New methods of portfolio balancing – a multi-strategy approach
For the past two decades, the negative correlation between equities and bonds has been a gift for investors looking for diversification. Bonds have acted as a hedge during periods of stock market uncertainty, with weakening sentiment usually coinciding with falling expectations for interest rates and a consequent flight to quality. This mechanism hinges on the ability of yields to move so that bonds can achieve capital gains. However, with yields at such low levels, and little room for further interest rate cuts, the room for further compression is limited.
Persistently low levels of inflation have also contributed to the negative correlation between bonds and equities. Should current stimulus measures feed through into higher inflation, without an equivalent level of growth, this could indicate that something is fundamentally changing. The behaviour of markets is not fixed, although it can take a while for investors to change their habits.
We believe that alternatives are well placed to perform a similar role for investors, in terms of delivering uncorrelated performance throughout the market cycle. There are many alternatives, but an allocation to a ‘multi-strategy’ platform of market-neutral strategies combined with a protection strategy may provide an attractive alternative to a traditional bond/equity allocation, diversifying a portfolio with a greater range of potential sources of alpha.
In your 2020 outlook you stated that you thought volatility was underpriced and could rise in 2020. How did volatility perform in February and March?
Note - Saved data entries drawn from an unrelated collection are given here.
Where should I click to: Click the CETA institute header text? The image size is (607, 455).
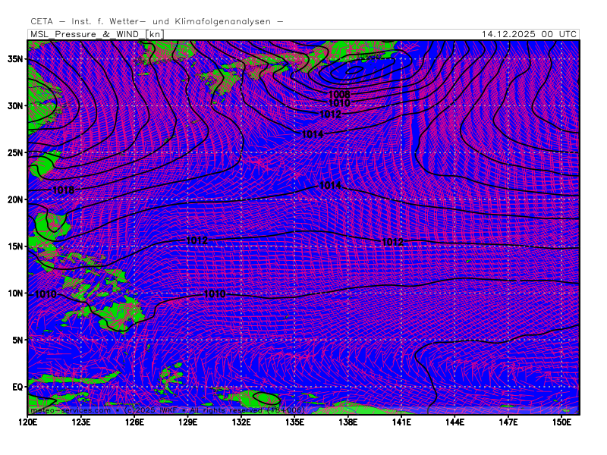(x=157, y=21)
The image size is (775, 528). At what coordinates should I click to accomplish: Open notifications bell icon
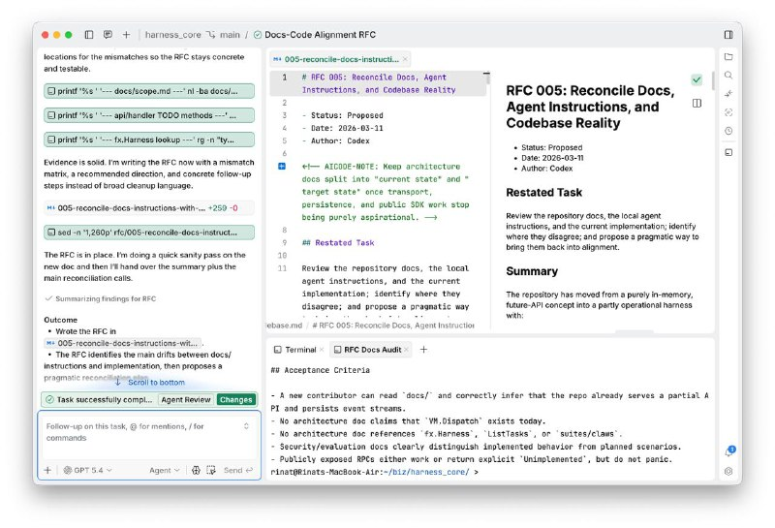(729, 451)
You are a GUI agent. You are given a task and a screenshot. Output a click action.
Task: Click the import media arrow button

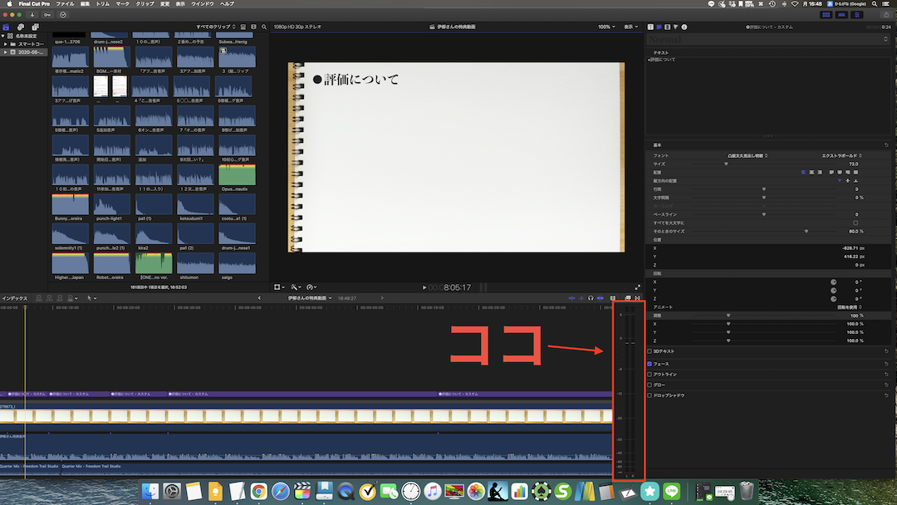pyautogui.click(x=32, y=14)
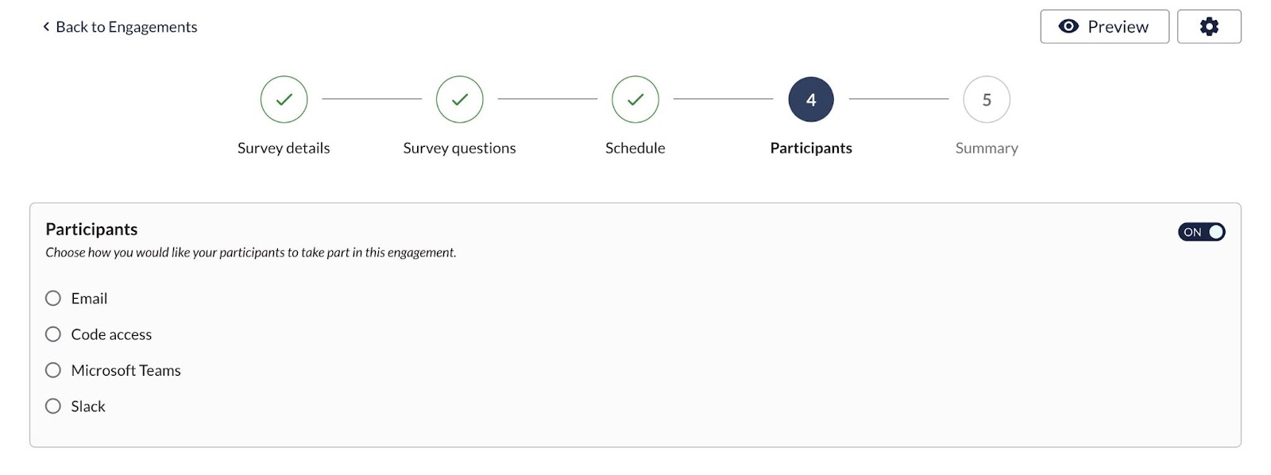
Task: Click the Schedule step checkmark circle
Action: pos(636,99)
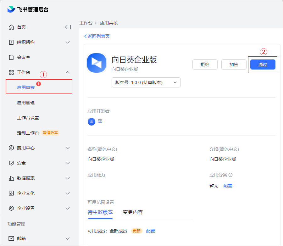The width and height of the screenshot is (283, 246).
Task: Click the home icon beside 首页
Action: (11, 27)

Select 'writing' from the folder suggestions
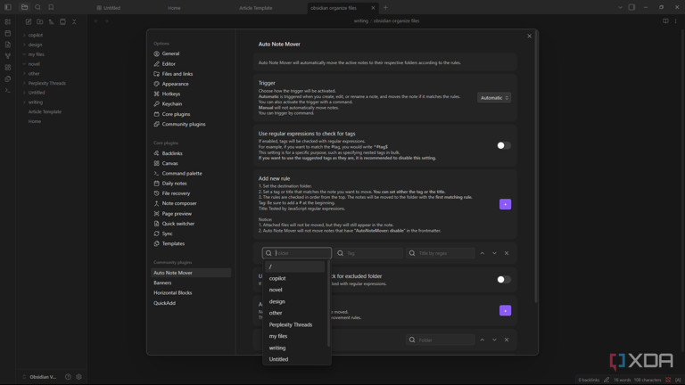[277, 348]
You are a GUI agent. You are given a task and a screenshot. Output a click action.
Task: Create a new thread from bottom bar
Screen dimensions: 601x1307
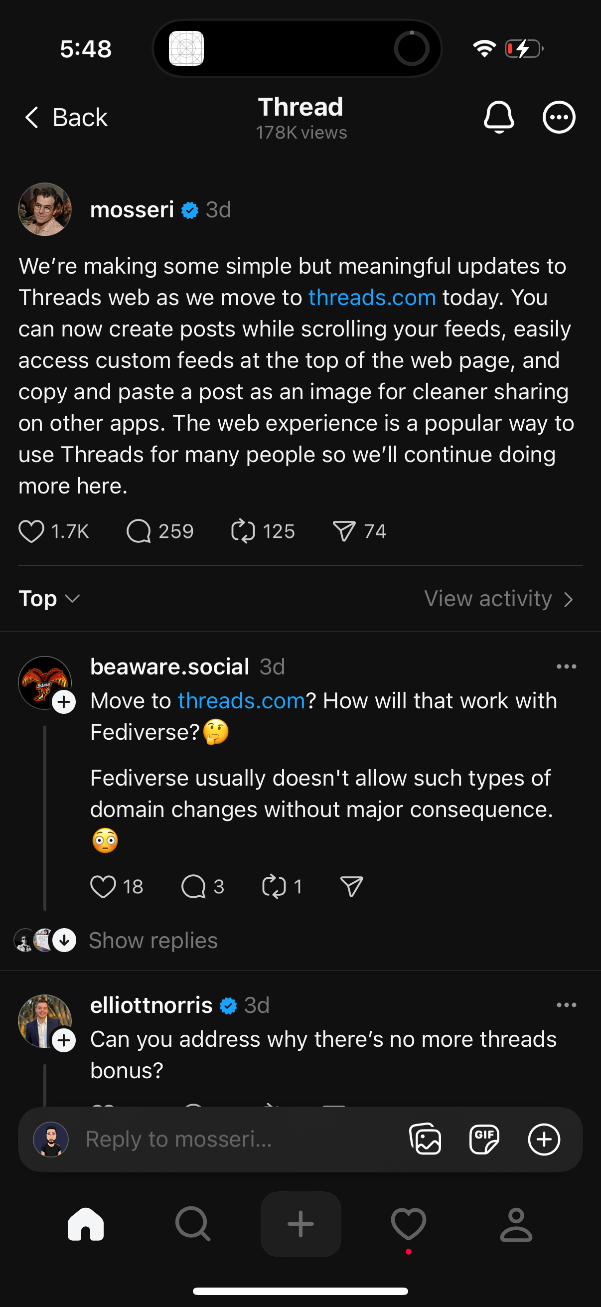300,1224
Volatility is never a one-way bet, but it was our view at the end of 2019 that it had been significantly underpriced for some time, due to the prevalence of systematic volatility selling programs. The speed and breadth of the spread of COVID-19 in February and March saw a significant and sharp repricing of volatility, with markets understandably stressed and illiquid as economies around the world ground to a halt. Companies were laying off workers at an unprecedented rate, with business survey indicators for economic activity breaching new lows.
Systematic Long Volatility, which is a core component of our protection strategy, invests in equity index put options, with the aim to produce gains when either realised or implied volatility rises. In normal circumstances, such trades can be expensive to run, but underpriced volatility enabled us to build a position that we believed would deliver ‘crisis alpha’ at low carry cost. Option convexity of this sort performed exceptionally well in past risk events (such as Black Monday in October 1987 and the 2008 global financial crisis) and the scale of the move in volatility – as volatility sellers short-covered – ensured the COVID-19 crisis was no different.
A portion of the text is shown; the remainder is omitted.